Margulies recommends getting some background on the topic of the story and deciding if there's a good business reason for doing it. For instance, it might be a good idea to participate in a profile of your company in an industry trade publication. However, if a reporter is doing a general story that isn't really relevant to your business or your key audience, and which could position your business in a negative way, you may want to pass on participating in the story.
Myth #4: Reciting how many other media interviews you've done impresses journalists, producers and editors. "One word: overexposed," says Karen Friedman, head of Karen Friedman Enterprises Inc., a media training firm in Blue Bell, Pennsylvania. Friedman says that most reporters are looking for fresh voices and ideas. "In many cases, if you rattle off that you've been quoted in The Wall Street Journal, The New York Times and on all the major networks recently, the reporter might think that you have nothing new to say on the topic or that your story's been 'done.'"
Instead, advises Friedman, say that you're an experienced interviewee to let the journalist know you're familiar with the interview process. That will likely make him or her more comfortable with you as a source. If you're asked for particular outlets in which you've been featured, then provide them.
Myth #5: A good news release is the best way to get media attention for your company. Suggest sending out a one-size-fits-all news release to Victoria D'Angelo, owner of D'Angelo Home Collections Inc., a $4.5 million home accessories designer, product developer and distributor in Orangeburg, New York, and she'll give you a passionate lesson in Marketing 101. "You can't send out one news release to the media any more than you can send out one set of options to customers and expect them to purchase your products," explains D'Angelo, 49. "A number of books give you the idea that you can print a magic flier and the world will respond. The generic approach is a waste of time."
D'Angelo has found more success with creating customized pitch letters for magazines and talking points for interviews. The secret, she says, is finding out which topics are of interest to the media and putting that information in the easiest format for the journalist to use. Says D'Angelo, "If you're not willing to do the homework, you can't expect great results."
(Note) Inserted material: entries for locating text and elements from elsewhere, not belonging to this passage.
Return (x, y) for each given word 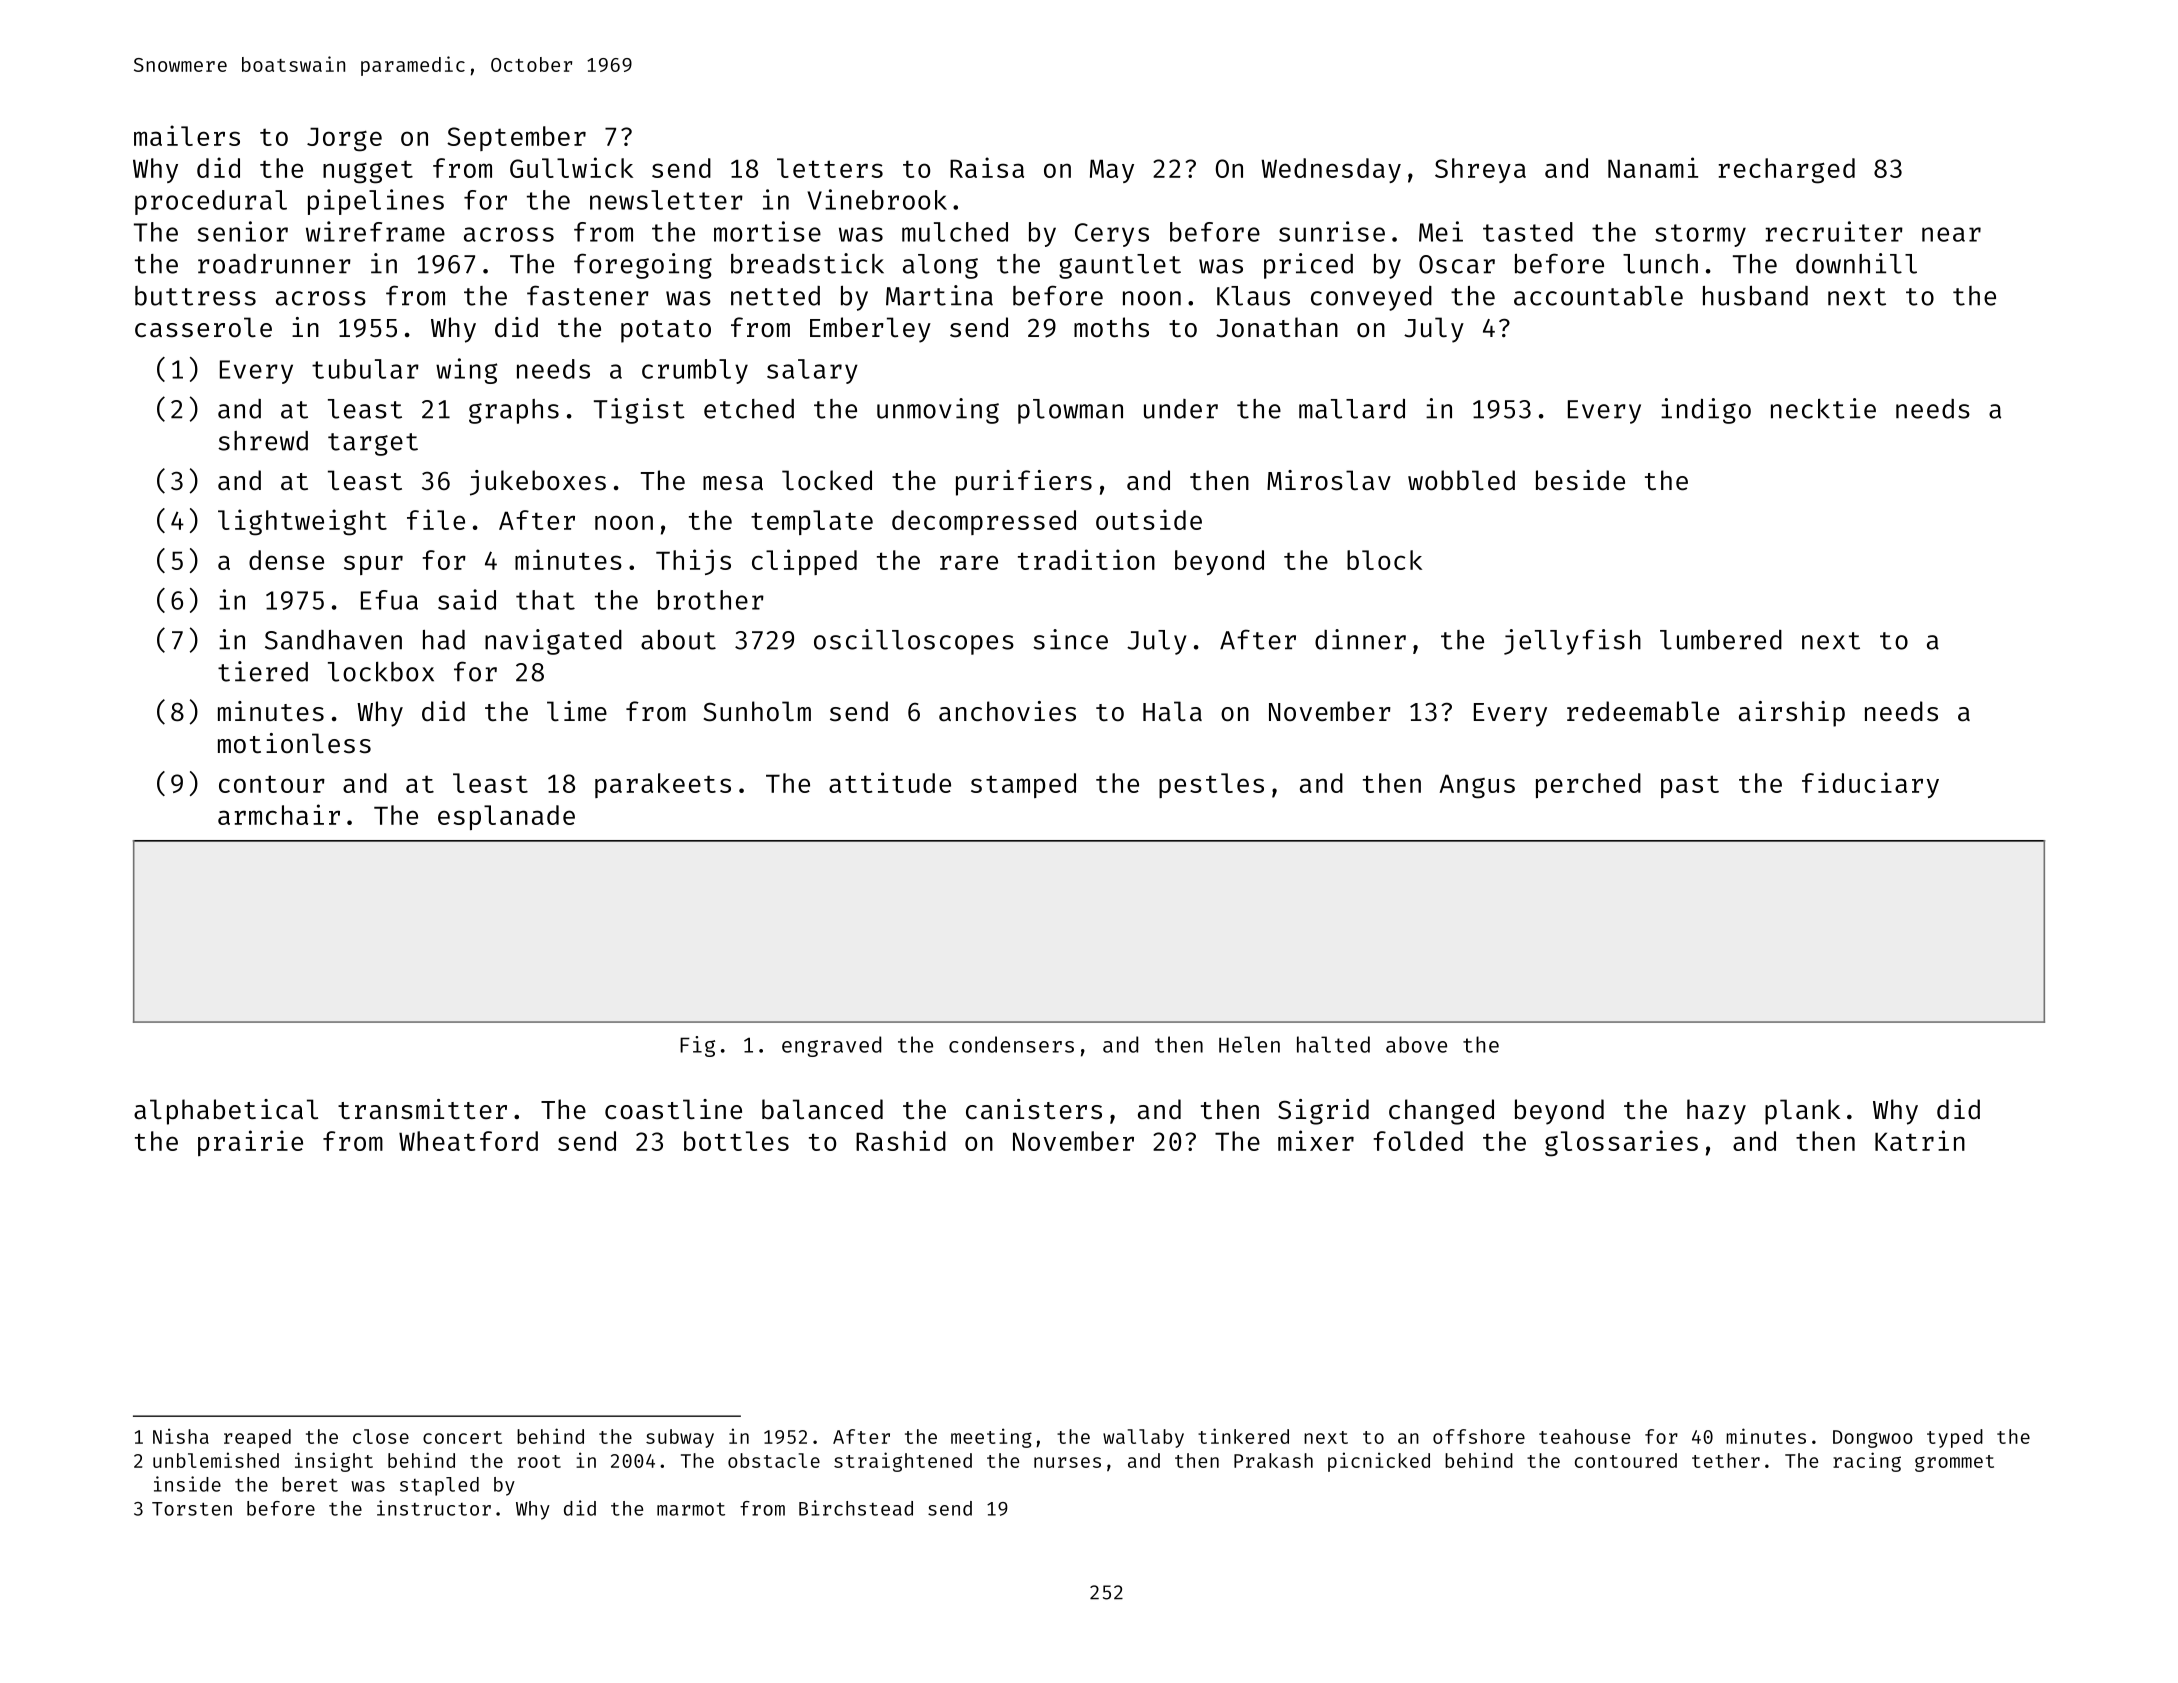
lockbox (381, 672)
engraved (831, 1046)
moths (1111, 327)
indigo (1706, 411)
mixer (1316, 1140)
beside (1580, 480)
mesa (733, 483)
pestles (1211, 785)
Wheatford (468, 1141)
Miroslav (1329, 480)
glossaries (1621, 1143)
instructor (434, 1508)
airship (1792, 714)
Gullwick (571, 167)
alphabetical (226, 1112)
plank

Myth #6: Mention your company, product or book as often as possible. "This is one of the examples of media training gone haywire," says Friedman. "It's annoying when the expert mentions the name of the book in almost every sentence, and I'm convinced that it usually backfires." She advises mentioning the book when it's appropriate, trying for two or three mentions in a broadcast or one credit in a print piece.
Myth #7: Whenever you don't want something printed or broadcast, just say it's "off the record." Saying something is "off the record"--usually used when a source gives background information to put something in context and doesn't want it to be attributed--is risky because a journalist doesn't have to abide by it, says Laskin. "The truth is that reporters dig. That's what they should always do. If you're naive enough to give them sensitive information that shouldn't be shared publicly, you can't be sure they won't use it. If you say it, it's fair game."